The Long Game: How to Be a Long-Term Thinker in a Short-Term World, by Dorie Clark. Boston: Harvard Business Review Press, 2021; 256 pages, $28.

In response to the COVID-19 pandemic turning daily life upside down, some people made big changes, while others did their best to hang on to as much normalcy as possible. Regardless of which camp you fell into, chances are that you gave additional thought to what all of it meant long term. What author Dorie Clark would likely ask you to consider, though, is this: Did you merely muse on that briefly (guilty!), or did you take the opportunity to adopt long-term thinking as a habit?

 

What Clark would not do, however, is pretend that comes easily for everyone. In The Long Game, she breaks down how to think long term, which she defines specifically as “eschewing short-term gratification in order to work toward an uncertain but worthy future goal.” If her very definition doesn’t give away that this isn’t for everyone, she adds that her book is for “professionals who want something more out of their lives and work, and who are willing to take the harder path to get there.”

 

Clark breaks down her approach into three key parts. The first, which she calls “White Space,” centers on giving yourself the time you need to think long term rather than filling your time scurrying down your to-do list putting out short-term fires, leaving no time for anything else. Her key takeaway here is that for many of us, consciously or not, we are choosing to be “too busy.” And, therefore, the opportunity exists for us to choose to not be too busy as well.

 

Part two is dubbed “Focus Where It Counts” — a logical next step. Because what good is expending the effort to free yourself up timewise only to squander that time on things that might not be right for you? Deliberately setting aside time for new ideas and projects — such as Google’s highly publicized practice of allowing employees 20% of their time to essentially do individual research and development — is central here, as is sussing out how that time can be spent strategically on your specific goals.

 

The final section, one that Clark calls the hardest part, is “Keeping the Faith.” Setbacks, stalls, and outright defeats are all but inevitable, and plowing ahead with perseverance is essential for success.
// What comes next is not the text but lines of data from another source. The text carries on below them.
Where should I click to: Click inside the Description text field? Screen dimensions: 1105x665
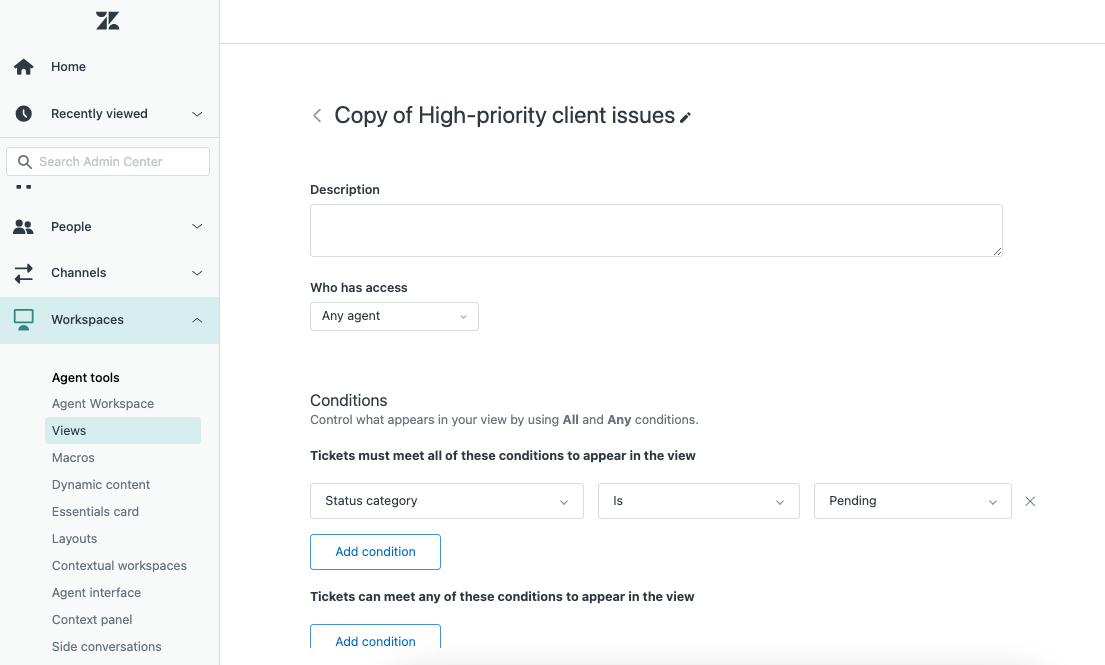tap(655, 230)
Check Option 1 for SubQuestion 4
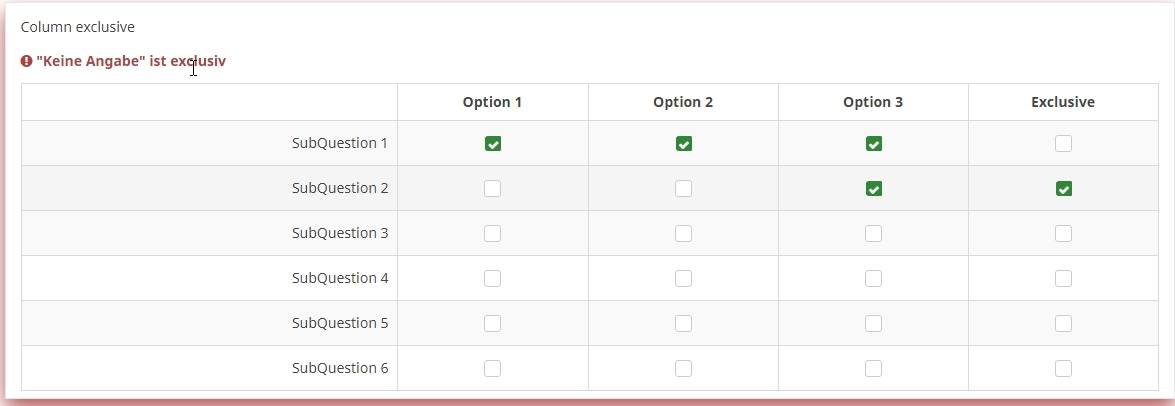This screenshot has height=406, width=1175. 493,278
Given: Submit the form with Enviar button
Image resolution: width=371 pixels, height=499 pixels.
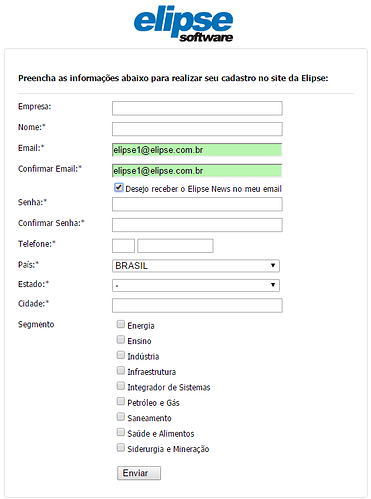Looking at the screenshot, I should 139,473.
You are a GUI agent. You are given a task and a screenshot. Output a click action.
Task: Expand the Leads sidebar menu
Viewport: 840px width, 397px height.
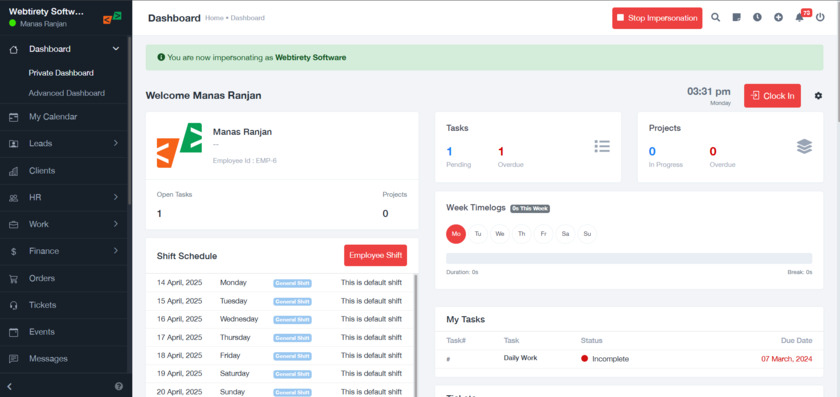click(65, 144)
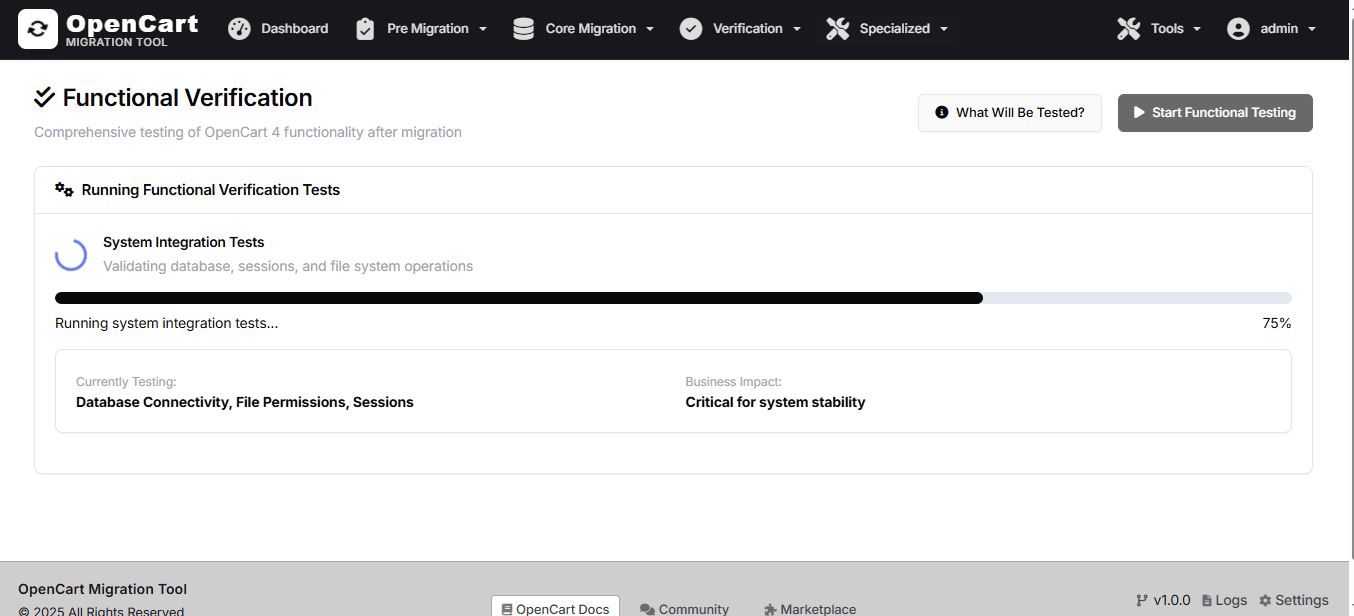Open the Specialized menu
This screenshot has width=1354, height=616.
894,29
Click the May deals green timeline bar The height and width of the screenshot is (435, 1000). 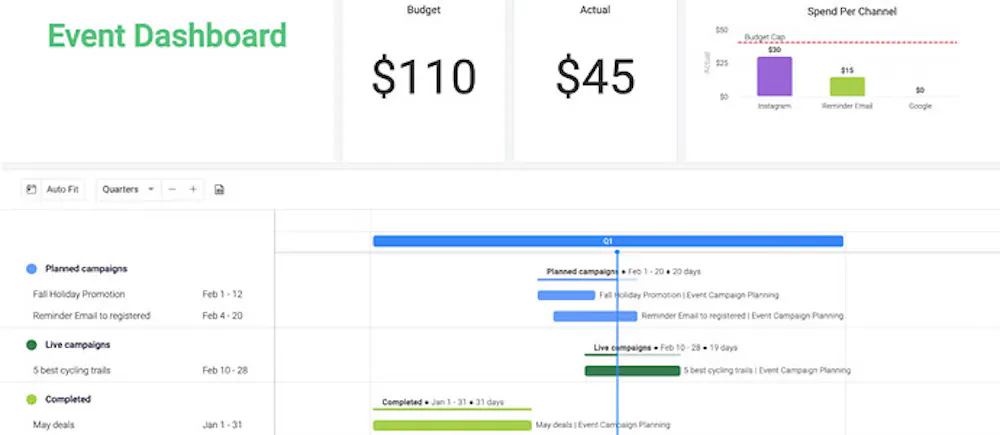[x=451, y=425]
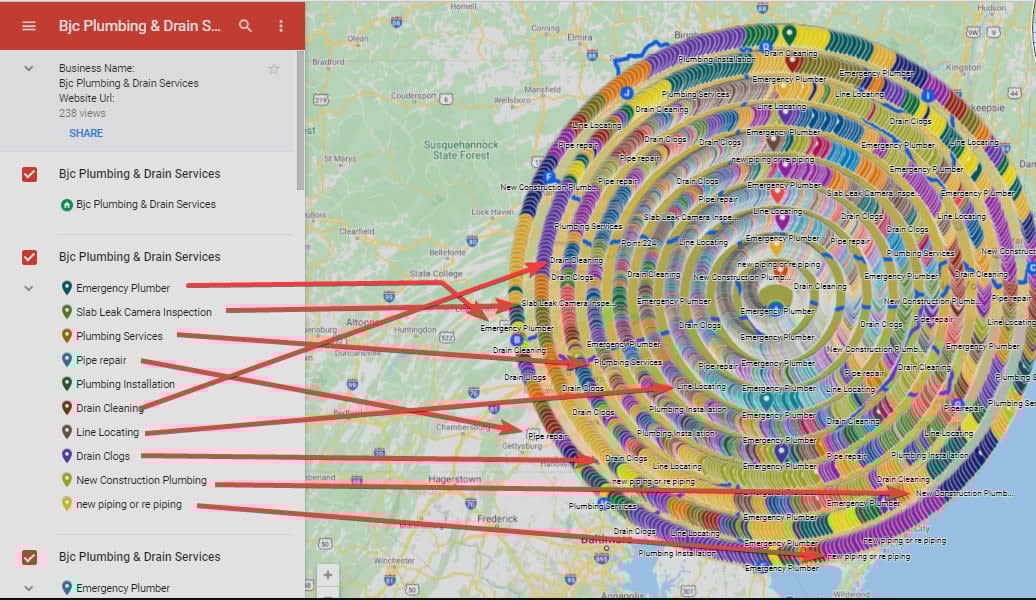Viewport: 1036px width, 600px height.
Task: Select Slab Leak Camera Inspection in sidebar list
Action: coord(144,312)
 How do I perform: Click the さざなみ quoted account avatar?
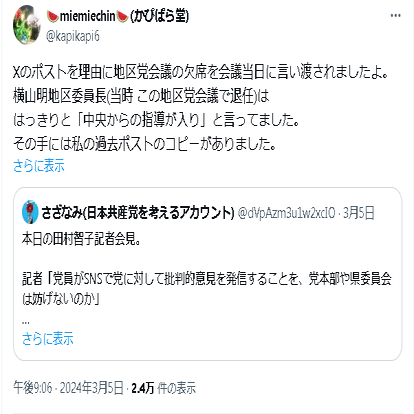tap(30, 212)
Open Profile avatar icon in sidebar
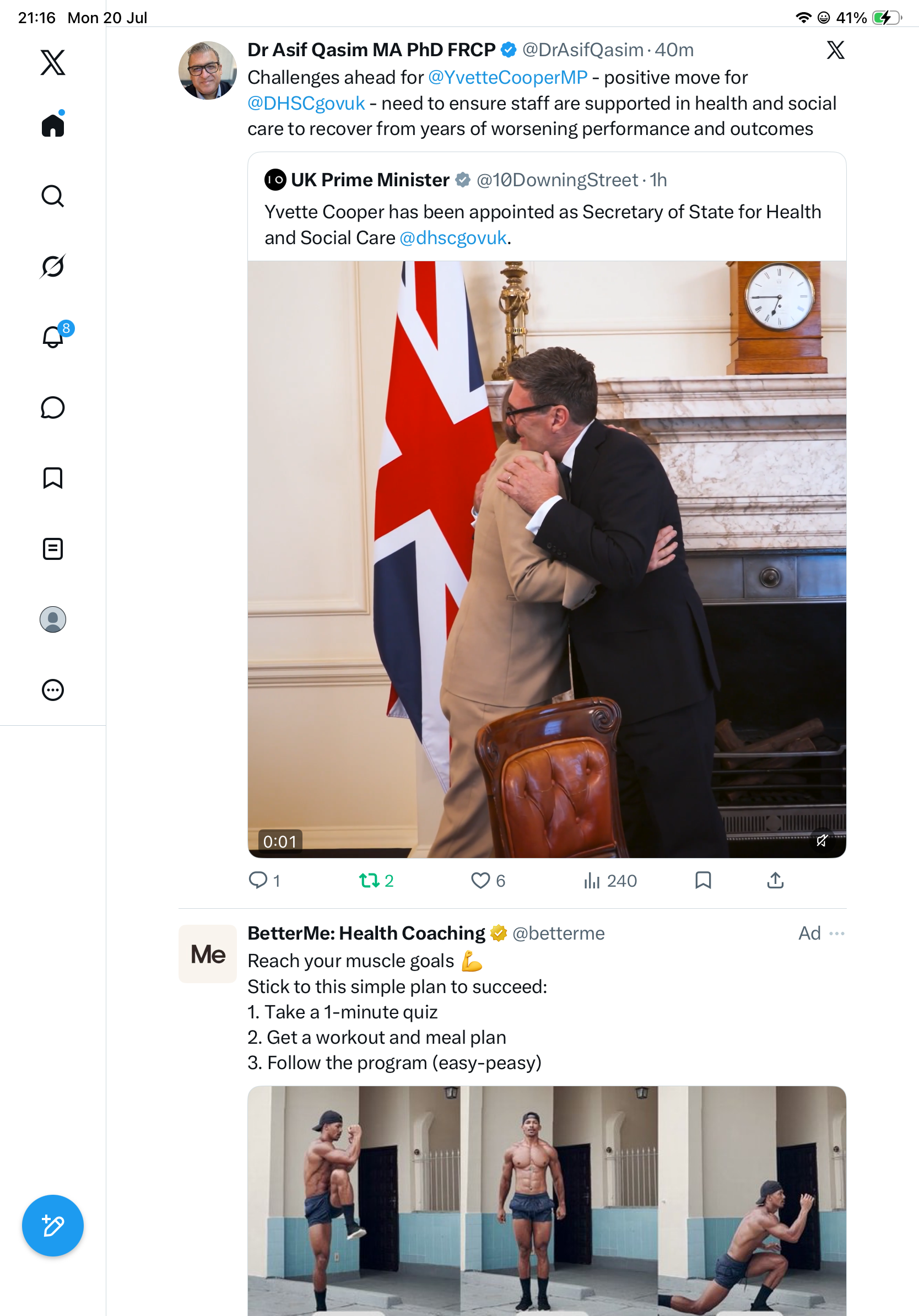The width and height of the screenshot is (919, 1316). pyautogui.click(x=53, y=619)
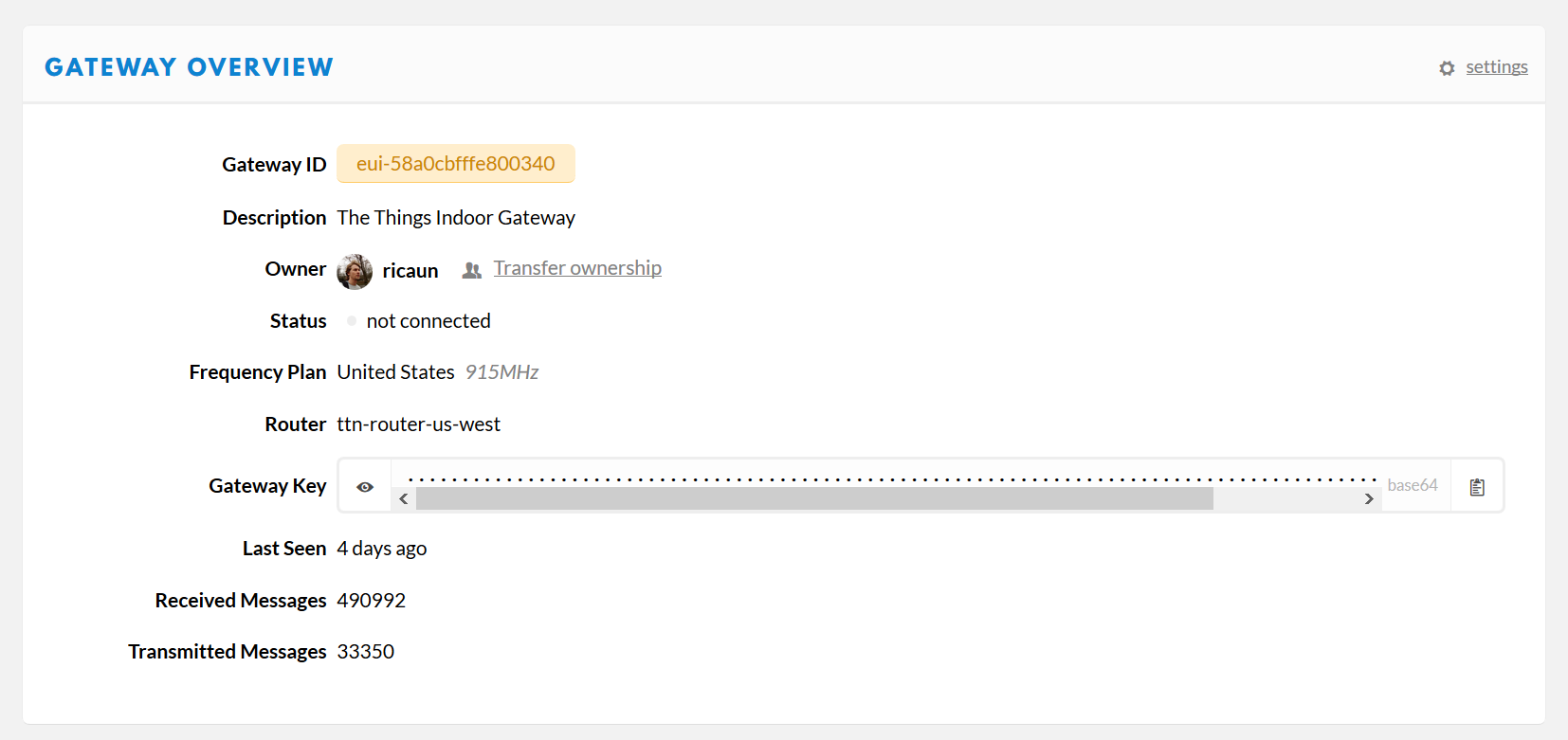Click the transfer ownership people icon
The height and width of the screenshot is (740, 1568).
coord(472,270)
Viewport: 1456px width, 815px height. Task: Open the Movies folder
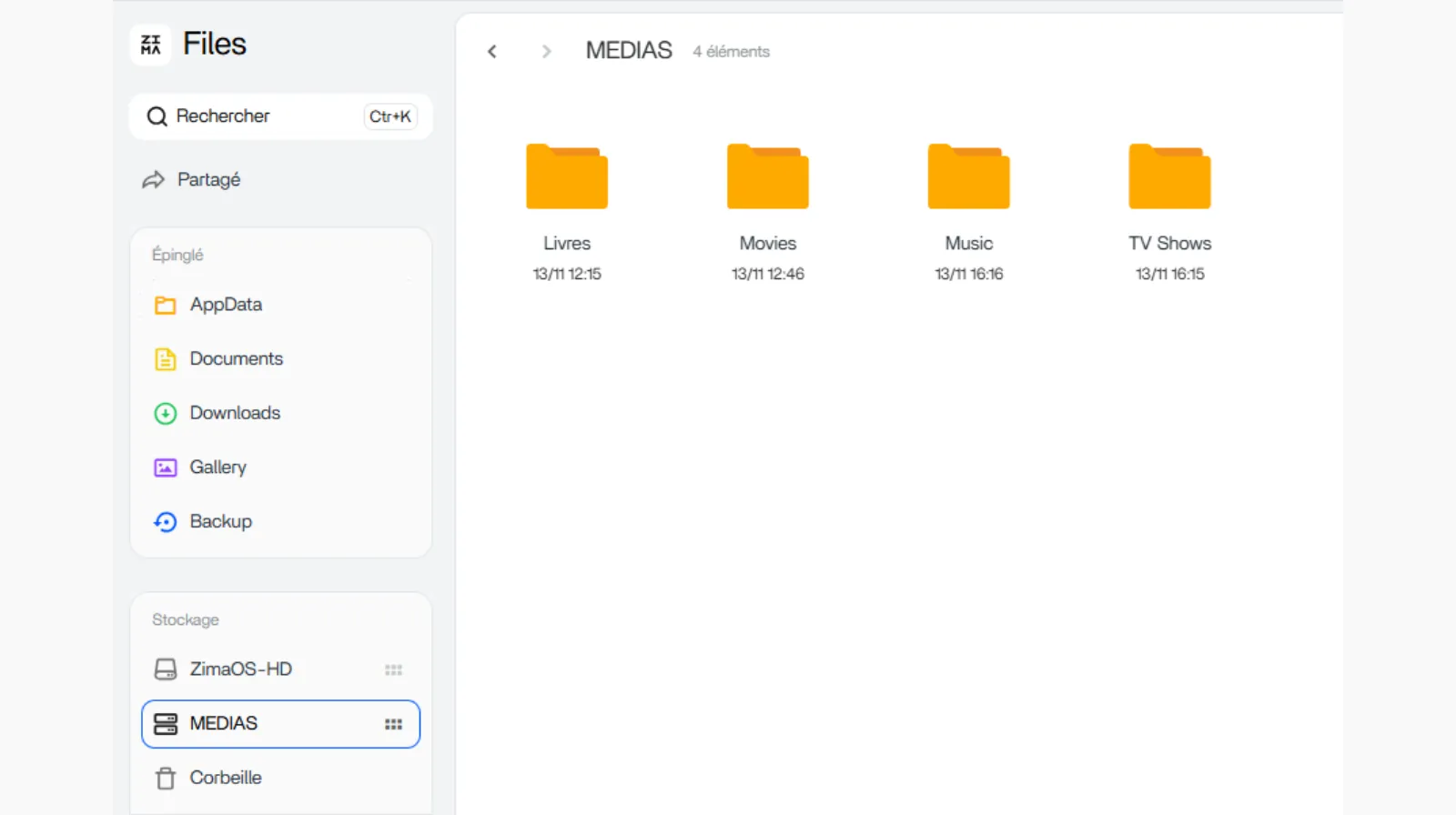click(x=767, y=177)
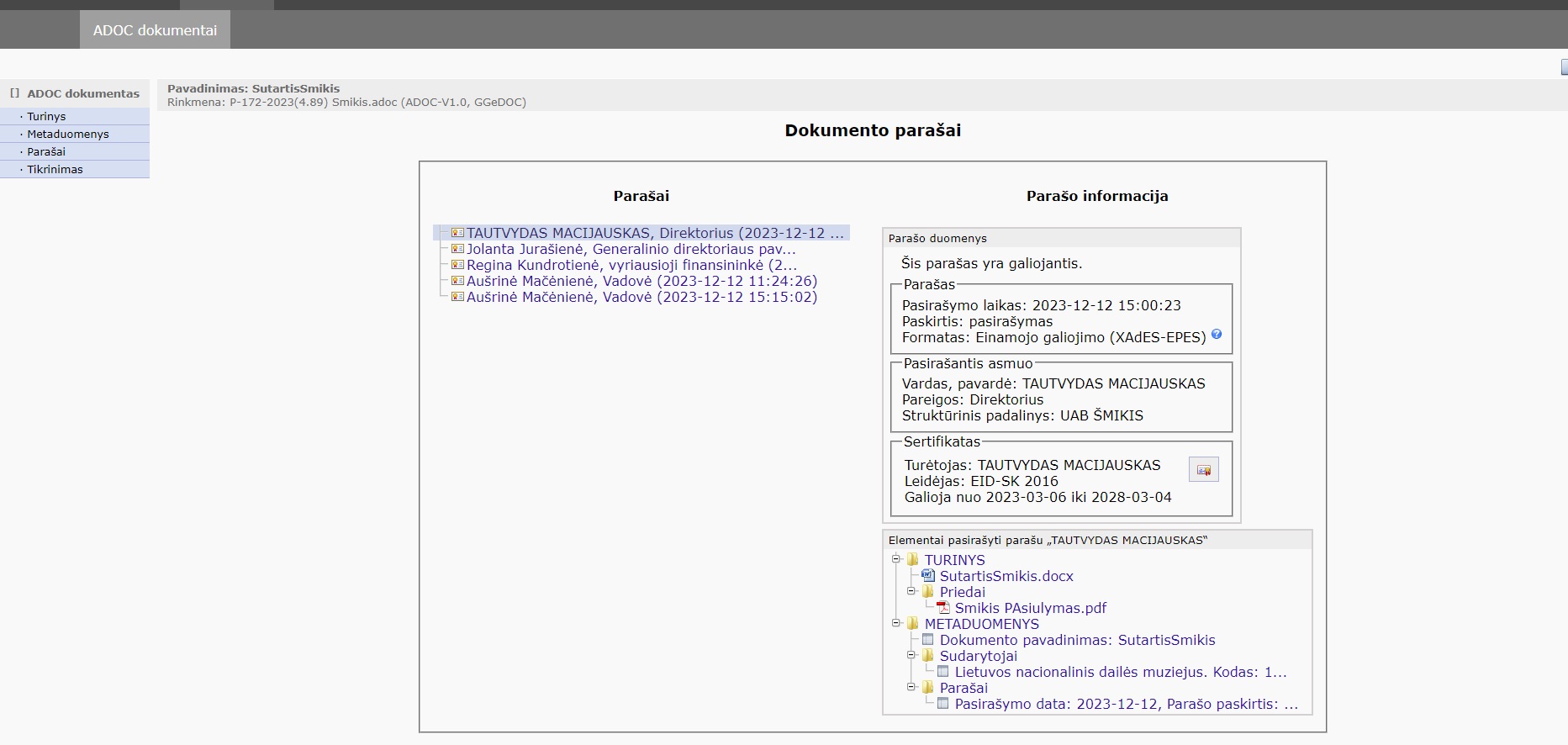1568x745 pixels.
Task: Click the PDF icon of Smikis PAsiulymas.pdf
Action: pos(943,607)
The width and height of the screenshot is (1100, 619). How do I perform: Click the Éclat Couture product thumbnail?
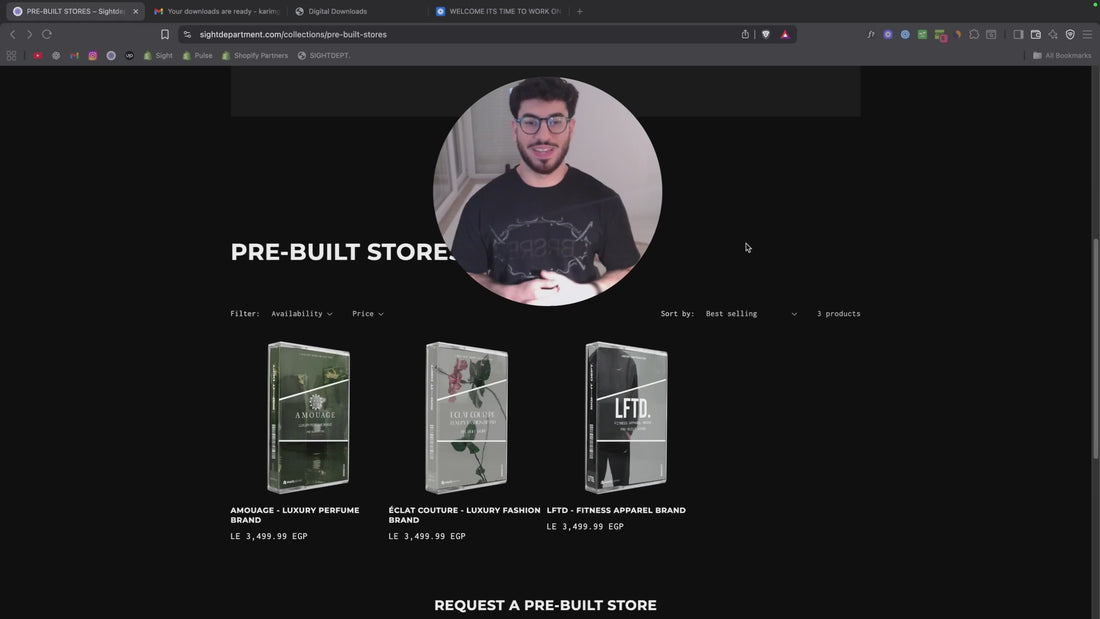(466, 417)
In this area, she explains how to practice “strategic patience” and ensure that you are learning from setbacks so that they actually help you toward your ultimate goals.

 

yellow book cover with blue font

Clark’s rich and varied background — college graduate at 18, award-winning journalist, presidential campaign adviser, documentary filmmaker, and more — uniquely positions her to advise people on how to accomplish anything they want. A frequent speaker and consultant on business, communications, and branding topics, she also teaches executive education at the Duke University and Columbia University business schools and has written previous books on self-reinvention and entrepreneurship.

As with any strategy or self-improvement book, what readers ultimately get out of The Long Game will depend on whether the author’s voice and viewpoint resonate and how persistently they remember and apply what they’ve read and learned. Clark holds up her end with her relentless optimism, clearly expressed ideas devoid of too-clever-by-half buzzword coinages, and examples drawn from her own demonstrated successes (and failures). Your move.